Bottom-down Rules can be Deadly
One thing the federal government has never done well in spinning it’s regulations is to keep the big picture in mind as it gins out regulations that are difficult and at times downright dangerous to follow. One case in point is the now popular regulation against side rails in nursing homes, and even in acute care beds. No one is pretending that restraining nursing home patients has at times in the past been abused. But overreacting to past errors by demanding that nursing home patients be restrained in no way, even by the presence of a side rail on a bed, simply indicates that the rule makers have likely spent little time caring for patients in a nursing home.
I’m sure there have been cases of patients getting their heads stuck in side rails, but 50 years ago when babies started getting their heads stuck in crib rails, crib manufacturers took it upon themselves to make the distance between the rails smaller. With nursing homes, however, our government regulators did not require that side rails be redesigned to prevent the possibility of a patient’s head getting stuck. Rather, the regulators simply banned the use of side rails from some misguided notion that all semblances of restraint are bad all of the time.
Anyone caring for the elderly knows that in nursing homes, a prime concern is to prevent patient falls. Side rails helped prevent falls.
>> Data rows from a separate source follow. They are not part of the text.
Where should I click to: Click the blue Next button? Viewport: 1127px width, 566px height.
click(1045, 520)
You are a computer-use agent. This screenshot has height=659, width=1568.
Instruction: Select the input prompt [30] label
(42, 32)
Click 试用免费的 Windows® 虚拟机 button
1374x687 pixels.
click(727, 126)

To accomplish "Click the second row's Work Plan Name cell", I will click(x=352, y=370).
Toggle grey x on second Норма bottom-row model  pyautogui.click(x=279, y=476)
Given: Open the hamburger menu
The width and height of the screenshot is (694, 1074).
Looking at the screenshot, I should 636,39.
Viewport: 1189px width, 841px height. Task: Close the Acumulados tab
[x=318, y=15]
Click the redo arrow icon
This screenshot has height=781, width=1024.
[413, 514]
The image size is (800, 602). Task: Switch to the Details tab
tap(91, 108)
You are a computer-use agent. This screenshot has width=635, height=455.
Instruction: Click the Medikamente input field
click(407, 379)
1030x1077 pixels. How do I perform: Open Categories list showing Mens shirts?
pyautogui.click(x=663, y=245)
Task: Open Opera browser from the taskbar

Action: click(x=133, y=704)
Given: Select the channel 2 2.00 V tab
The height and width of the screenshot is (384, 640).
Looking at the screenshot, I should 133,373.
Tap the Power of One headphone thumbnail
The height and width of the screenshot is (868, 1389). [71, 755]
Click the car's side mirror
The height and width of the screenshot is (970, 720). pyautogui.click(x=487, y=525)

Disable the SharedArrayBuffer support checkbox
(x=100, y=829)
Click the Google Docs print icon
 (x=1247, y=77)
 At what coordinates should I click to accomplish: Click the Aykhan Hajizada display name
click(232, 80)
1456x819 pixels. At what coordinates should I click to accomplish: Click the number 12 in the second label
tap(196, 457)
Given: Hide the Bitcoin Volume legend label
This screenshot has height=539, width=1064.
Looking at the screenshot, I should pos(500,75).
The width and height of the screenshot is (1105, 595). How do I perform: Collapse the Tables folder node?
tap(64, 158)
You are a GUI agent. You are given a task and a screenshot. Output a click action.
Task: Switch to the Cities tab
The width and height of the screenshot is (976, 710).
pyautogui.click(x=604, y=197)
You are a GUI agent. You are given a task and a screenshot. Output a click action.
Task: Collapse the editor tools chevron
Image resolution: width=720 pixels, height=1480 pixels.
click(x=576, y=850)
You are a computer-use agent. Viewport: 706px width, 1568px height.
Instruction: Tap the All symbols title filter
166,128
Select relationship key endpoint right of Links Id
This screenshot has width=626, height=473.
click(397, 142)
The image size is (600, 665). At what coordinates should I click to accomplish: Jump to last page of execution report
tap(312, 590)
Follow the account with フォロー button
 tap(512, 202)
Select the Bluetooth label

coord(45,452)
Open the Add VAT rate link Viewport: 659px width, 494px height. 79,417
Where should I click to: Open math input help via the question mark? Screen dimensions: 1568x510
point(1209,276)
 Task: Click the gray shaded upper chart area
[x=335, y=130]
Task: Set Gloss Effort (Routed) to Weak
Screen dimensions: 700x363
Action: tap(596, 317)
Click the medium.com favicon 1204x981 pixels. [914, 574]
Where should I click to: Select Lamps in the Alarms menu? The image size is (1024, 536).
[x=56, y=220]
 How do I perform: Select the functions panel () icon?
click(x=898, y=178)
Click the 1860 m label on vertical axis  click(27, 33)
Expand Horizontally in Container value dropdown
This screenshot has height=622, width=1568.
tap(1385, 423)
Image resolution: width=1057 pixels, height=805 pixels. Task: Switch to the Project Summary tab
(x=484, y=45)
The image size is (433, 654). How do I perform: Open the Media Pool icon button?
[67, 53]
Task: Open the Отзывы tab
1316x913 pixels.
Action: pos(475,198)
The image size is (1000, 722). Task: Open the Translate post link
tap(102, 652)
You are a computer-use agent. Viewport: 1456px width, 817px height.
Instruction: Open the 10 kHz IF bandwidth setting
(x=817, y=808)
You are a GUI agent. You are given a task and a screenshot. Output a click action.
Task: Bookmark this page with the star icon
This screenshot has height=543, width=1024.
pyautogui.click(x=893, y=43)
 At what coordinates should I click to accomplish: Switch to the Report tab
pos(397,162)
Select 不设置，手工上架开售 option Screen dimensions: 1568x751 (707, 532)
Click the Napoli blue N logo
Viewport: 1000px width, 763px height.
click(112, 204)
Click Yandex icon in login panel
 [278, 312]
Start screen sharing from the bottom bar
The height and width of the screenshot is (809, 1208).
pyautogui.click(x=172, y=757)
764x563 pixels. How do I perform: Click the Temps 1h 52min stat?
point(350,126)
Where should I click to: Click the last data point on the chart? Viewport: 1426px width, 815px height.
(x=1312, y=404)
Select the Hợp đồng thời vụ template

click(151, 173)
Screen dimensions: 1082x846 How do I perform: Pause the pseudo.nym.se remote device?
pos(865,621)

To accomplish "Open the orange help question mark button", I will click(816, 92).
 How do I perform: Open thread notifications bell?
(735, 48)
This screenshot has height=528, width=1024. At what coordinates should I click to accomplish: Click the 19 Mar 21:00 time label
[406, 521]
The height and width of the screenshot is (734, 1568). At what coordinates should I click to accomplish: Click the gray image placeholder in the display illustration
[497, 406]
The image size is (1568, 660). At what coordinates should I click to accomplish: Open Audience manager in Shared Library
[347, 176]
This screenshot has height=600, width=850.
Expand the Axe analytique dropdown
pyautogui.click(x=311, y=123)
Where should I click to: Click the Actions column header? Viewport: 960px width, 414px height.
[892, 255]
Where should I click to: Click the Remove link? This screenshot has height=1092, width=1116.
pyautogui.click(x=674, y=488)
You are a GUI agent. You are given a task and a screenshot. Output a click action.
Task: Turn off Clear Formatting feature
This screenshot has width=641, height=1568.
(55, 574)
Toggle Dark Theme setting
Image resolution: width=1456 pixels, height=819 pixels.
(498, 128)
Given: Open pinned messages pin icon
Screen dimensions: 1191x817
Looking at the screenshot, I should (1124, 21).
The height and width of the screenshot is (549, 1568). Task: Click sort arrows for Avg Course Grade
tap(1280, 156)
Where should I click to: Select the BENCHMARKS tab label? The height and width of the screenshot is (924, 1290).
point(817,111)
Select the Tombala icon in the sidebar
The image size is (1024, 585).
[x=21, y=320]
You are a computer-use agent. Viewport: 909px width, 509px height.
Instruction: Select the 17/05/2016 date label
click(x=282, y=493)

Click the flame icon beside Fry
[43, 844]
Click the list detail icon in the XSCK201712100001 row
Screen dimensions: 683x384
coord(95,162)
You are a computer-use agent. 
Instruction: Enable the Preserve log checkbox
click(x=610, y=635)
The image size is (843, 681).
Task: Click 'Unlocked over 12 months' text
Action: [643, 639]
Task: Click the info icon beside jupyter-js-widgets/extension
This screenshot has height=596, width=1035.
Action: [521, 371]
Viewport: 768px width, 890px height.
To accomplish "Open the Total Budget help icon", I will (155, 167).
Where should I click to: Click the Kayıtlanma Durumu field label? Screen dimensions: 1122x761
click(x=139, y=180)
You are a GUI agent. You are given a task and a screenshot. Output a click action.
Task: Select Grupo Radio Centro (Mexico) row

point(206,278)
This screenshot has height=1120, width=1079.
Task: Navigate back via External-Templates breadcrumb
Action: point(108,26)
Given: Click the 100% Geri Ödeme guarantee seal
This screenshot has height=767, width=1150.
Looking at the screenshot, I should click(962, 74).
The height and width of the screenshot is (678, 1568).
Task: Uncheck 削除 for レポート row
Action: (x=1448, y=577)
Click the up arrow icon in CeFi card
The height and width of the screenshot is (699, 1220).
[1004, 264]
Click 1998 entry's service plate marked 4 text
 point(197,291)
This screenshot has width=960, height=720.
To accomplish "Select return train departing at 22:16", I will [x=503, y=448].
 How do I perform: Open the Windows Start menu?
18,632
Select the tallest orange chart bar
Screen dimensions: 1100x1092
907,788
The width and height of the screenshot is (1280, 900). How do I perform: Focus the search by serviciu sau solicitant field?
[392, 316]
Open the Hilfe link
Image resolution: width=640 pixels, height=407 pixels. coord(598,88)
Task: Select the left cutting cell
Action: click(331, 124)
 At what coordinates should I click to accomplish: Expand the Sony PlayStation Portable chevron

Now that nursing homes are no longer able to use side rails on patient beds, the number of patients falling and incurring head injuries or broken hips have increased tremendously. But no one hears about this. As far as I know, no one is counting and making any correlation in the falls in nursing homes and the lack of bed rails. But physicians in the trenches can see it as plain as day.
So I applaud the mission and the work of the Collaborative Health Care Consortium, and their recognition that there needs to be a top-down approach to coordinating all the changes coming in health care. But I would respectfully request that they at the same time understand that physicians provide care which cannot be reduced to rules, but care which is no less valuable for its inability to be expressed as a rule by some governing agency.
Oh, the euphemisms abound. Quality improvement initiatives. Evidence-based medicine. But make no mistake about it. The shifts coming in health care are still dangerously bound to rules, rules which plainly and simply have little to do with the most valuable care experienced physicians provide their patients—an intuition based upon that experience which defies rules.
References (obviously oldies but goodies):
1. Dreyfus, H.L. and S. E. Dreyfus, “Why Skills Cannot be Represented by Rules,” In Advances in Cognitive Psychology, ed. N.E. Sharkey. Chichester, England: Elllis Horwood, 1986, p. 327.
2. Charles Meyer, “A Crisis in Spirit, Minnesota Medicine 2, 8 (August 1989, p. 451).